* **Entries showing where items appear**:
* * * *
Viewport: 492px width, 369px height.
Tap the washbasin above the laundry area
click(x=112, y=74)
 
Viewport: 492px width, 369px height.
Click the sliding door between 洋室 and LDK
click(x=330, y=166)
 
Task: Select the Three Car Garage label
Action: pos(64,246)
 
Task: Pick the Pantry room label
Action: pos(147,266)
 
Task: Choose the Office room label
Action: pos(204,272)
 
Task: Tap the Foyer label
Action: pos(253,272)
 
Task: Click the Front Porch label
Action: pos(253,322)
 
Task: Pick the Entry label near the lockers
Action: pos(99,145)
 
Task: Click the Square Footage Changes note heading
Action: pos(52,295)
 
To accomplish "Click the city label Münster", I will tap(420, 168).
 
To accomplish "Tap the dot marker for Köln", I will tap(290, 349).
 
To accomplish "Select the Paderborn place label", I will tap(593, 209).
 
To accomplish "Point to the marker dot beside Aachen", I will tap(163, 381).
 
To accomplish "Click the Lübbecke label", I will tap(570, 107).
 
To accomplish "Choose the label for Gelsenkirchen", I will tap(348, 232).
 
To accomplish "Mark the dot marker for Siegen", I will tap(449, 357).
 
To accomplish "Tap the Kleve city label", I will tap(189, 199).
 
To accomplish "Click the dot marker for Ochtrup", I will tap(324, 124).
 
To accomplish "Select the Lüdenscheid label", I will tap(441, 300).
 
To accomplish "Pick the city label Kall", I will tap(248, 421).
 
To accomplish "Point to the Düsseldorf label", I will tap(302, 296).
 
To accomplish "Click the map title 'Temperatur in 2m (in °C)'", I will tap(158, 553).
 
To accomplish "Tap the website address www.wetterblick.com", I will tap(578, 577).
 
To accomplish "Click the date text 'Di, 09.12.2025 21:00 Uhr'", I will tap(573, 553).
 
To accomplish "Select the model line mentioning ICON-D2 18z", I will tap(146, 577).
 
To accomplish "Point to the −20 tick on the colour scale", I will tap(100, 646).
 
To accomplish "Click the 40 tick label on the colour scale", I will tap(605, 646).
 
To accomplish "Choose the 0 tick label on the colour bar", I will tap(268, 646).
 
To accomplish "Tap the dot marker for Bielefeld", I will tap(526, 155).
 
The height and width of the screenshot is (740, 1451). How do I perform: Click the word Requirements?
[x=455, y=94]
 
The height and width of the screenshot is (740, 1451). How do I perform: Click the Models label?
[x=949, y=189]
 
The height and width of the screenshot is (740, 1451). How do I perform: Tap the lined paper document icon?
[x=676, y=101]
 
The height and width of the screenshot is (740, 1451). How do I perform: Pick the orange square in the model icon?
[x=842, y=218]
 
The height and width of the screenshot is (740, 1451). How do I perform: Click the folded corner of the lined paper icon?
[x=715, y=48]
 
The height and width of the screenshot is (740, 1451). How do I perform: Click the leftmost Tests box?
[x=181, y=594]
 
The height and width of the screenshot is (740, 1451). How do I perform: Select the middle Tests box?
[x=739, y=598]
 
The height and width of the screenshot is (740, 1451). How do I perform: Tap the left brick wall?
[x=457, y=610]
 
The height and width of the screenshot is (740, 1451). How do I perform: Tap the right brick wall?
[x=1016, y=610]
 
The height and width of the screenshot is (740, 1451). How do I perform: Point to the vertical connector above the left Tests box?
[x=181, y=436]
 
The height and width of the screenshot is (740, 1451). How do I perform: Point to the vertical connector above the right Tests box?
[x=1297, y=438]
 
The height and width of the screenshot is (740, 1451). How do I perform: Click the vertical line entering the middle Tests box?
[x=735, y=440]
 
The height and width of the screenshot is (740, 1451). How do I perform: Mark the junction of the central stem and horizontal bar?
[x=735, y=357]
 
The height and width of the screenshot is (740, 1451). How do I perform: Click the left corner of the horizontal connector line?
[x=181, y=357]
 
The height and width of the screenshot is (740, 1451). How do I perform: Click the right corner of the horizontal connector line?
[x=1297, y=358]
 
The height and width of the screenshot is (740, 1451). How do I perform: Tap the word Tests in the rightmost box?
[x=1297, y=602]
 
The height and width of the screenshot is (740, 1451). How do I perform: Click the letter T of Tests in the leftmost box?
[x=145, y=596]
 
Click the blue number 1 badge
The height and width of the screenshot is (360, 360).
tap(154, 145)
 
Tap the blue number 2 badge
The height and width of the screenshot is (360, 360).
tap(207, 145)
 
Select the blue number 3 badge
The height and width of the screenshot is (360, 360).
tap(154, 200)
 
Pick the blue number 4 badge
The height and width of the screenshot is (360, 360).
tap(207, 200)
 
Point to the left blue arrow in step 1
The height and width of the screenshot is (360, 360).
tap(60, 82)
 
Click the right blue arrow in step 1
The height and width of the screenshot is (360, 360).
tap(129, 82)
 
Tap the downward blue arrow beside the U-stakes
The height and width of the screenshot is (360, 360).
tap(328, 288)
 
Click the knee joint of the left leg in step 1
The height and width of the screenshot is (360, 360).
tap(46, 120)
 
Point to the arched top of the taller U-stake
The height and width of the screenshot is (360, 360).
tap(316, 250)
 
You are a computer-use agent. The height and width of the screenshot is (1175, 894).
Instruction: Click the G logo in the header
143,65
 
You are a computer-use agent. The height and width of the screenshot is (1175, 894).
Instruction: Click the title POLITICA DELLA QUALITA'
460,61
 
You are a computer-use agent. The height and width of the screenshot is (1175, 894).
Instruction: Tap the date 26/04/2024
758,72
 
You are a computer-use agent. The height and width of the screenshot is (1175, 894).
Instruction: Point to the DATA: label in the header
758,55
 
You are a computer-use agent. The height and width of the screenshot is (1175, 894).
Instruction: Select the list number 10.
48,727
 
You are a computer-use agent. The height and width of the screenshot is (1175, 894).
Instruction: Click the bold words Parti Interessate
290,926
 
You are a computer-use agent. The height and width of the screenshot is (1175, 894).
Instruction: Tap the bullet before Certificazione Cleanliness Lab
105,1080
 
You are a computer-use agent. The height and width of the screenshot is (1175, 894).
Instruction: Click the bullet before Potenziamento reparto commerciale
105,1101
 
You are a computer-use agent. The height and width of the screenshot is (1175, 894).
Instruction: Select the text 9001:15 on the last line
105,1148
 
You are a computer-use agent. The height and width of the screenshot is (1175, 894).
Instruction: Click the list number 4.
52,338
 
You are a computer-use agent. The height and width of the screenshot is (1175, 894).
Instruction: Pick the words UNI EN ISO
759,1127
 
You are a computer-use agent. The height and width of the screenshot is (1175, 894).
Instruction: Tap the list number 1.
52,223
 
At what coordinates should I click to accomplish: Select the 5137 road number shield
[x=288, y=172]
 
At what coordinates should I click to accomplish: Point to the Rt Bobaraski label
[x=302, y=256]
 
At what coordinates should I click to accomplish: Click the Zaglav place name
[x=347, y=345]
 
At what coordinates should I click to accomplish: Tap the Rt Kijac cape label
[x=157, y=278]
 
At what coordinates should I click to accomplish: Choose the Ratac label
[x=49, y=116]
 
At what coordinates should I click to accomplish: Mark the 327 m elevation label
* * * *
* **EXERCISE PROMPT**: Please copy out every one of the records above, line for line, without changing anything.

* **EXPECTED OUTPUT**:
Viewport: 492px width, 369px height.
Tap the washbasin above the laundry area
click(x=112, y=74)
 
Viewport: 492px width, 369px height.
Click the sliding door between 洋室 and LDK
click(x=330, y=166)
 
Task: Select the Three Car Garage label
Action: pos(64,246)
 
Task: Pick the Pantry room label
Action: pos(147,266)
 
Task: Choose the Office room label
Action: pos(204,272)
 
Task: Tap the Foyer label
Action: pos(253,272)
 
Task: Click the Front Porch label
Action: pos(253,322)
 
Task: Pick the Entry label near the lockers
Action: pos(99,145)
 
Task: Click the Square Footage Changes note heading
Action: pos(52,295)
 
To accomplish "Click the city label Münster", I will tap(420, 168).
 
To accomplish "Tap the dot marker for Köln", I will tap(290, 349).
 
To accomplish "Select the Paderborn place label", I will tap(593, 209).
 
To accomplish "Point to the marker dot beside Aachen", I will tap(163, 381).
 
To accomplish "Click the Lübbecke label", I will tap(570, 107).
 
To accomplish "Choose the label for Gelsenkirchen", I will tap(348, 232).
 
To accomplish "Mark the dot marker for Siegen", I will tap(449, 357).
 
To accomplish "Tap the Kleve city label", I will tap(189, 199).
 
To accomplish "Click the dot marker for Ochtrup", I will tap(324, 124).
 
To accomplish "Select the Lüdenscheid label", I will tap(441, 300).
 
To accomplish "Pick the city label Kall", I will tap(248, 421).
 
To accomplish "Point to the Düsseldorf label", I will tap(302, 296).
 
To accomplish "Click the map title 'Temperatur in 2m (in °C)'", I will tap(158, 553).
 
To accomplish "Tap the website address www.wetterblick.com", I will tap(578, 577).
 
To accomplish "Click the date text 'Di, 09.12.2025 21:00 Uhr'", I will tap(573, 553).
 
To accomplish "Select the model line mentioning ICON-D2 18z", I will tap(146, 577).
 
To accomplish "Point to the −20 tick on the colour scale", I will tap(100, 646).
 
To accomplish "Click the 40 tick label on the colour scale", I will tap(605, 646).
 
To accomplish "Choose the 0 tick label on the colour bar", I will tap(268, 646).
 
To accomplish "Tap the dot marker for Bielefeld", I will tap(526, 155).
 
The height and width of the screenshot is (740, 1451). How do I perform: Click the word Requirements?
[x=455, y=94]
 
The height and width of the screenshot is (740, 1451). How do I perform: Click the Models label?
[x=949, y=189]
 
The height and width of the screenshot is (740, 1451). How do I perform: Tap the lined paper document icon?
[x=676, y=101]
 
The height and width of the screenshot is (740, 1451). How do I perform: Pick the orange square in the model icon?
[x=842, y=218]
 
The height and width of the screenshot is (740, 1451). How do I perform: Click the folded corner of the lined paper icon?
[x=715, y=48]
 
The height and width of the screenshot is (740, 1451). How do I perform: Click the leftmost Tests box?
[x=181, y=594]
 
The height and width of the screenshot is (740, 1451). How do I perform: Select the middle Tests box?
[x=739, y=598]
 
The height and width of the screenshot is (740, 1451). How do I perform: Tap the left brick wall?
[x=457, y=610]
 
The height and width of the screenshot is (740, 1451). How do I perform: Tap the right brick wall?
[x=1016, y=610]
 
The height and width of the screenshot is (740, 1451). How do I perform: Point to the vertical connector above the left Tests box?
[x=181, y=436]
 
The height and width of the screenshot is (740, 1451). How do I perform: Point to the vertical connector above the right Tests box?
[x=1297, y=438]
 
The height and width of the screenshot is (740, 1451). How do I perform: Click the vertical line entering the middle Tests box?
[x=735, y=440]
 
The height and width of the screenshot is (740, 1451). How do I perform: Mark the junction of the central stem and horizontal bar?
[x=735, y=357]
 
The height and width of the screenshot is (740, 1451). How do I perform: Click the left corner of the horizontal connector line?
[x=181, y=357]
 
The height and width of the screenshot is (740, 1451). How do I perform: Click the right corner of the horizontal connector line?
[x=1297, y=358]
 
The height and width of the screenshot is (740, 1451). How do I perform: Tap the word Tests in the rightmost box?
[x=1297, y=602]
 
The height and width of the screenshot is (740, 1451). How do I perform: Click the letter T of Tests in the leftmost box?
[x=145, y=596]
 
Click the blue number 1 badge
The height and width of the screenshot is (360, 360).
tap(154, 145)
 
Tap the blue number 2 badge
The height and width of the screenshot is (360, 360).
tap(207, 145)
 
Select the blue number 3 badge
The height and width of the screenshot is (360, 360).
tap(154, 200)
 
Pick the blue number 4 badge
The height and width of the screenshot is (360, 360).
tap(207, 200)
 
Point to the left blue arrow in step 1
The height and width of the screenshot is (360, 360).
tap(60, 82)
 
Click the right blue arrow in step 1
The height and width of the screenshot is (360, 360).
tap(129, 82)
 
Tap the downward blue arrow beside the U-stakes
The height and width of the screenshot is (360, 360).
tap(328, 288)
 
Click the knee joint of the left leg in step 1
The height and width of the screenshot is (360, 360).
tap(46, 120)
 
Point to the arched top of the taller U-stake
The height and width of the screenshot is (360, 360).
tap(316, 250)
 
You are a computer-use agent. The height and width of the screenshot is (1175, 894).
Instruction: Click the G logo in the header
143,65
 
You are a computer-use agent. The height and width of the screenshot is (1175, 894).
Instruction: Click the title POLITICA DELLA QUALITA'
460,61
 
You are a computer-use agent. The height and width of the screenshot is (1175, 894).
Instruction: Tap the date 26/04/2024
758,72
 
You are a computer-use agent. The height and width of the screenshot is (1175, 894).
Instruction: Point to the DATA: label in the header
758,55
 
You are a computer-use agent. The height and width of the screenshot is (1175, 894).
Instruction: Select the list number 10.
48,727
 
You are a computer-use agent. The height and width of the screenshot is (1175, 894).
Instruction: Click the bold words Parti Interessate
290,926
 
You are a computer-use agent. The height and width of the screenshot is (1175, 894).
Instruction: Tap the bullet before Certificazione Cleanliness Lab
105,1080
 
You are a computer-use agent. The height and width of the screenshot is (1175, 894).
Instruction: Click the bullet before Potenziamento reparto commerciale
105,1101
 
You are a computer-use agent. The height and width of the screenshot is (1175, 894).
Instruction: Select the text 9001:15 on the last line
105,1148
 
You are a computer-use agent. The height and width of the screenshot is (1175, 894).
Instruction: Click the list number 4.
52,338
 
You are a computer-use agent. The height and width of the screenshot is (1175, 894).
Instruction: Pick the words UNI EN ISO
759,1127
 
You are a computer-use agent. The height and width of the screenshot is (1175, 894).
Instruction: Tap the list number 1.
52,223
 
At what coordinates should I click to accomplish: Select the 5137 road number shield
[x=288, y=172]
 
At what coordinates should I click to accomplish: Point to the Rt Bobaraski label
[x=302, y=256]
 
At what coordinates should I click to accomplish: Click the Zaglav place name
[x=347, y=345]
 
At what coordinates should I click to accomplish: Tap the Rt Kijac cape label
[x=157, y=278]
 
At what coordinates should I click to accomplish: Choose the Ratac label
[x=49, y=116]
 
At what coordinates should I click to accomplish: Mark the 327 m elevation label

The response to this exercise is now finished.